Et il s’en alla. Entre temps, le franciscain exhalait sa bile:

—Avez-vous vu, disait-il au jeune blond tout en jouant avec le couteau à confitures, avez-vous vu cet orgueil! Ces jeunes gens se croient des personnages, ils ne peuvent tolérer qu’un prêtre les reprenne. Voilà ce que l’on gagne à les envoyer en Europe: le gouvernement devrait interdire ces voyages.

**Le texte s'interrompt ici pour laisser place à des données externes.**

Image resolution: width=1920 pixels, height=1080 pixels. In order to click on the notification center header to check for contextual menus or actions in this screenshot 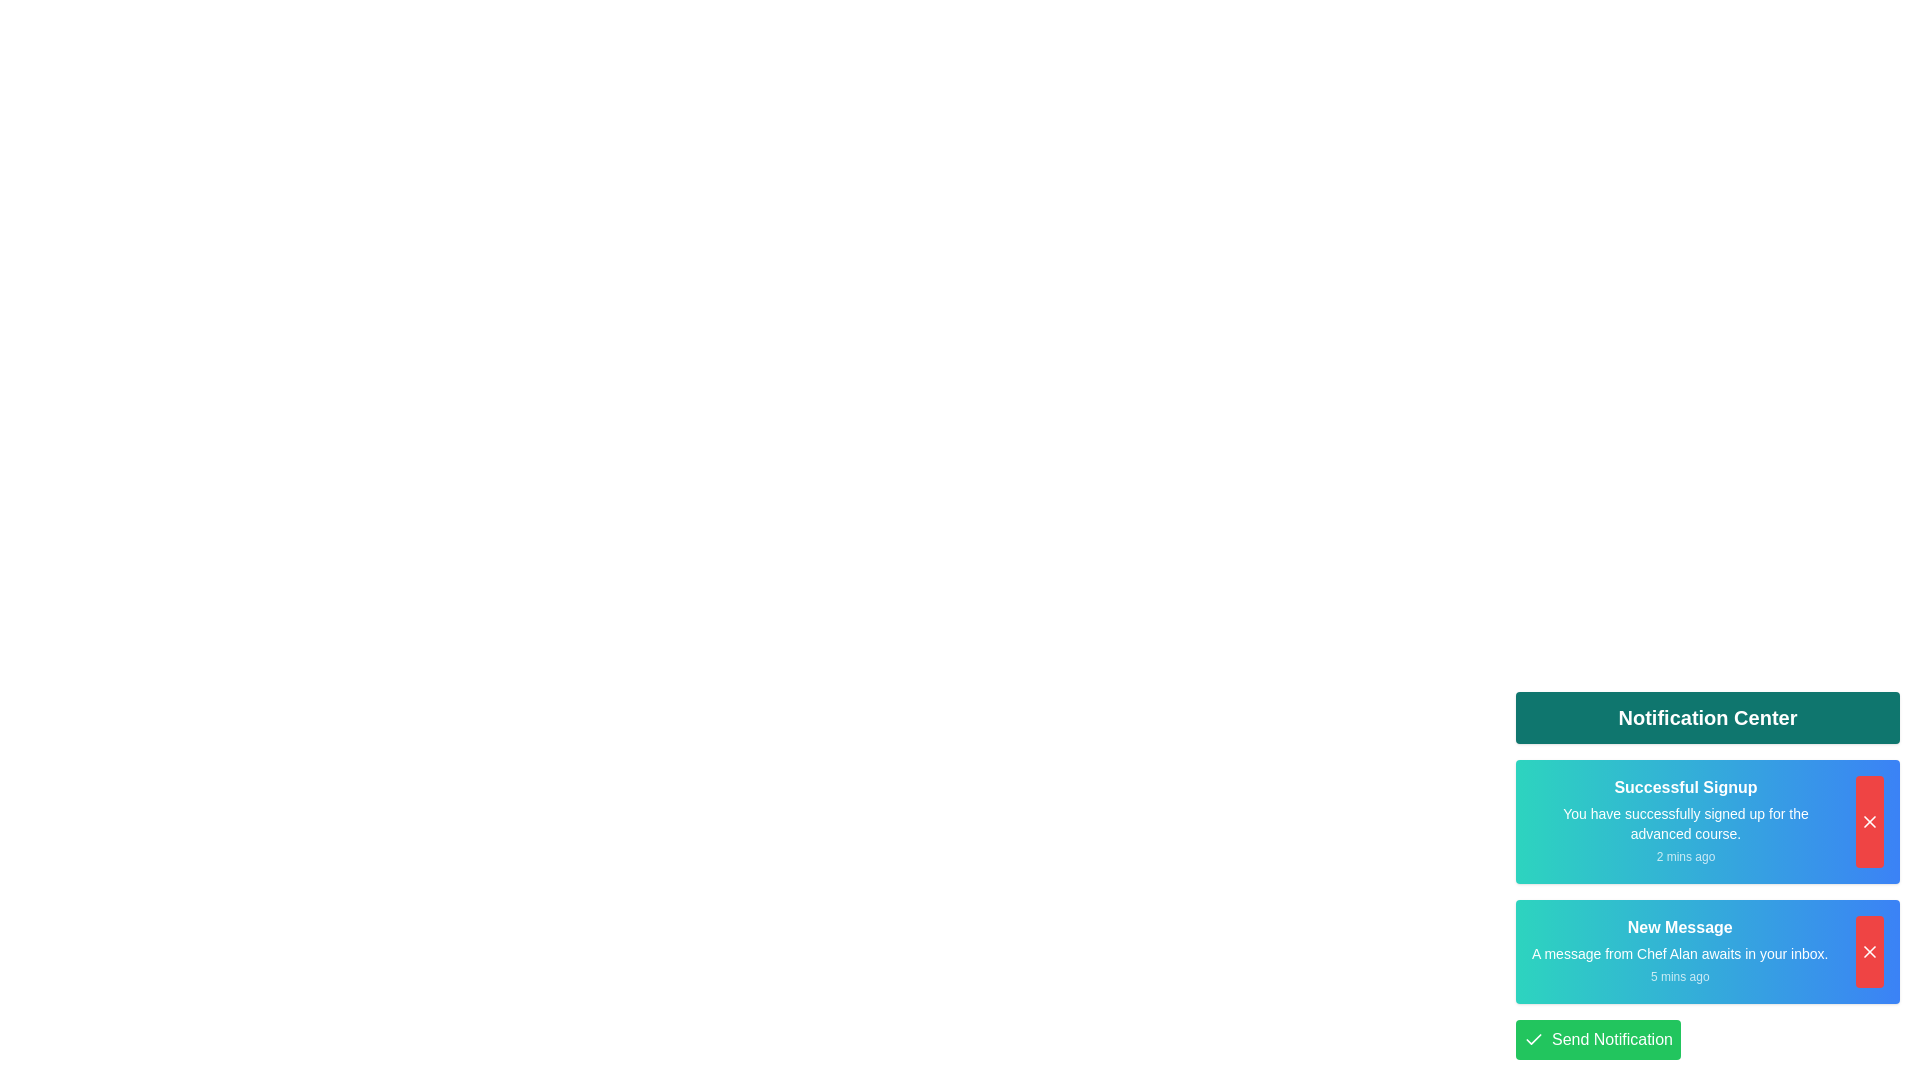, I will do `click(1707, 716)`.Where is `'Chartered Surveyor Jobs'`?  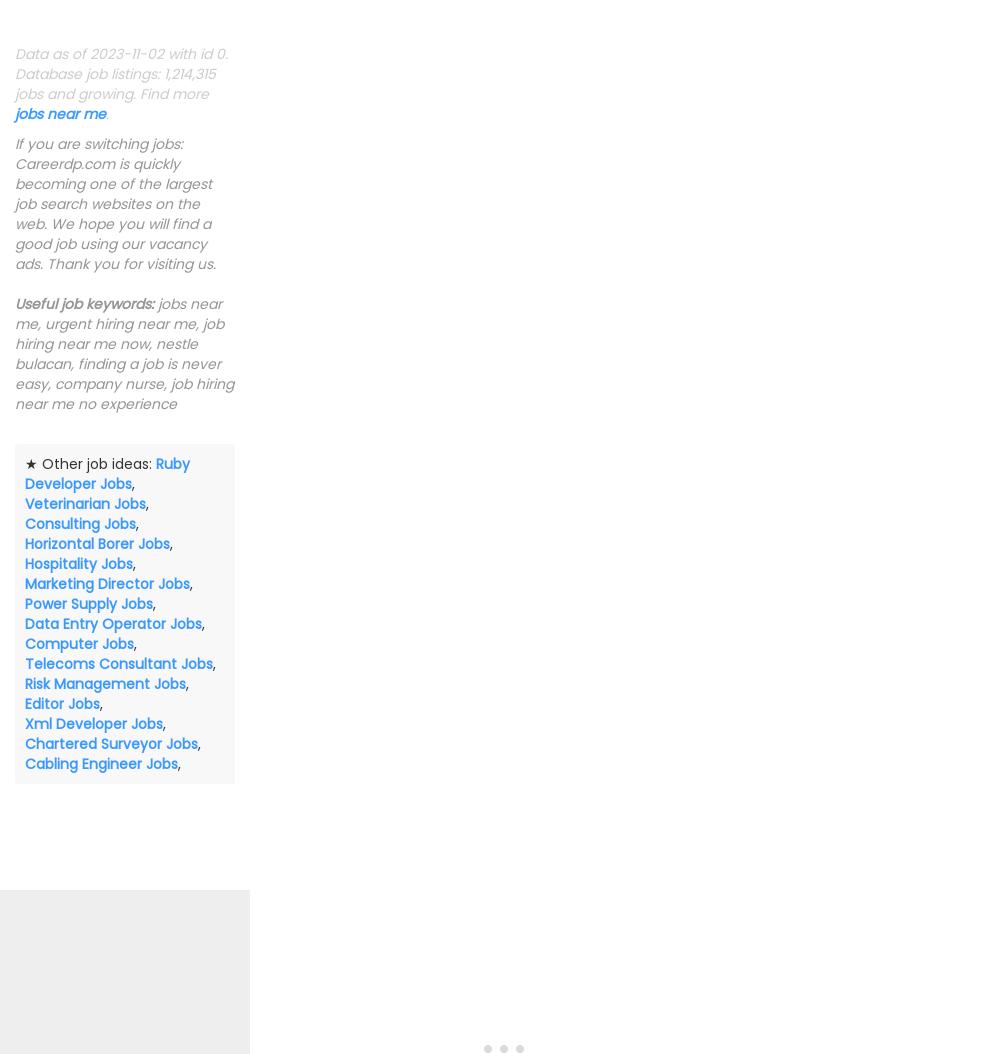
'Chartered Surveyor Jobs' is located at coordinates (110, 742).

Cette même nuit, le jeune blond ajoutait, entre autres remarques, à ses «Etudes coloniales» le chapitre suivant: «Comment un cou et une aile de poulet dans l’assiette de tinola d’un moine peuvent troubler la gaieté d’un festin» et, parmi ses observations, se trouvaient celles-ci: «Aux Philippines, la personne la plus inutile dans une fête ou dans un dîner est celle qui invite: on peut commencer par mettre à la porte le maître de la maison et tout va bien.—Dans l’état actuel des choses, c’est presque un bien de ne pas laisser un Philippin sortir de son pays et de ne pas apprendre à lire aux indigènes.»


[1] Dans le dialecte de Cavite et des Indiens de Manille appelé español de cocina (de cuisine), ces mots signifient: Il dit qu’il ne veut pas et précisément c’est ce qu’il désire.—N. des T.

[2] Les Philippins illettrés changent d’ordinaire le n en ñ (gn liés).—N. des T.

[3] Pour donner une idée de la façon dont les Chinois prononcent les langues européennes, il suffit d’indiquer que le mot Pidgin n’est autre que le mot anglais Business; le Pidgin-English, c’est l’anglais des affaires, la langue commerciale.—N. des T.